Directions: Copy the following data verbatim, starting with the line that contains "What do you see at coordinates (2443, 680)" and going on through the line that contains "Image resolution: width=2576".

Raw records:
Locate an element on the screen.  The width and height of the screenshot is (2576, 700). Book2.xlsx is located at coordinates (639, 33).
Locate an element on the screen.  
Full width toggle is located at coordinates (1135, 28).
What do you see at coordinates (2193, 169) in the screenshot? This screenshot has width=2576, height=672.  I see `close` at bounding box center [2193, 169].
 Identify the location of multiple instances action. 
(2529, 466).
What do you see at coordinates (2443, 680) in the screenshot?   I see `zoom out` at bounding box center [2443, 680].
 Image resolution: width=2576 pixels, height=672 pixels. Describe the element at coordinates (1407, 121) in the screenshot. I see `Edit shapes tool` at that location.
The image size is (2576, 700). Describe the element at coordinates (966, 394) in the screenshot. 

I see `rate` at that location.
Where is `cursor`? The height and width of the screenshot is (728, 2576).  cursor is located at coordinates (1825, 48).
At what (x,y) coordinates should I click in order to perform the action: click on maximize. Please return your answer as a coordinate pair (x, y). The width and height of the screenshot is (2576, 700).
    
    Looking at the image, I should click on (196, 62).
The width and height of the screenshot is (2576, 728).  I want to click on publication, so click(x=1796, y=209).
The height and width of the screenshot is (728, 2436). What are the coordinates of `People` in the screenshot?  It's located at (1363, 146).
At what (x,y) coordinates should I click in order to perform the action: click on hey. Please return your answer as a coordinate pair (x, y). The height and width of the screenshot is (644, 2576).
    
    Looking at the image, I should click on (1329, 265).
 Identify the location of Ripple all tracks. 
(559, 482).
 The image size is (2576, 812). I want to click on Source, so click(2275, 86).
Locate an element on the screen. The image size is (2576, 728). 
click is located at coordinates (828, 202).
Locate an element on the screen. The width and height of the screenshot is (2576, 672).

Answer to this task:
What do you see at coordinates (2443, 680) in the screenshot?   I see `zoom out` at bounding box center [2443, 680].
 Image resolution: width=2576 pixels, height=672 pixels. Describe the element at coordinates (1407, 121) in the screenshot. I see `Edit shapes tool` at that location.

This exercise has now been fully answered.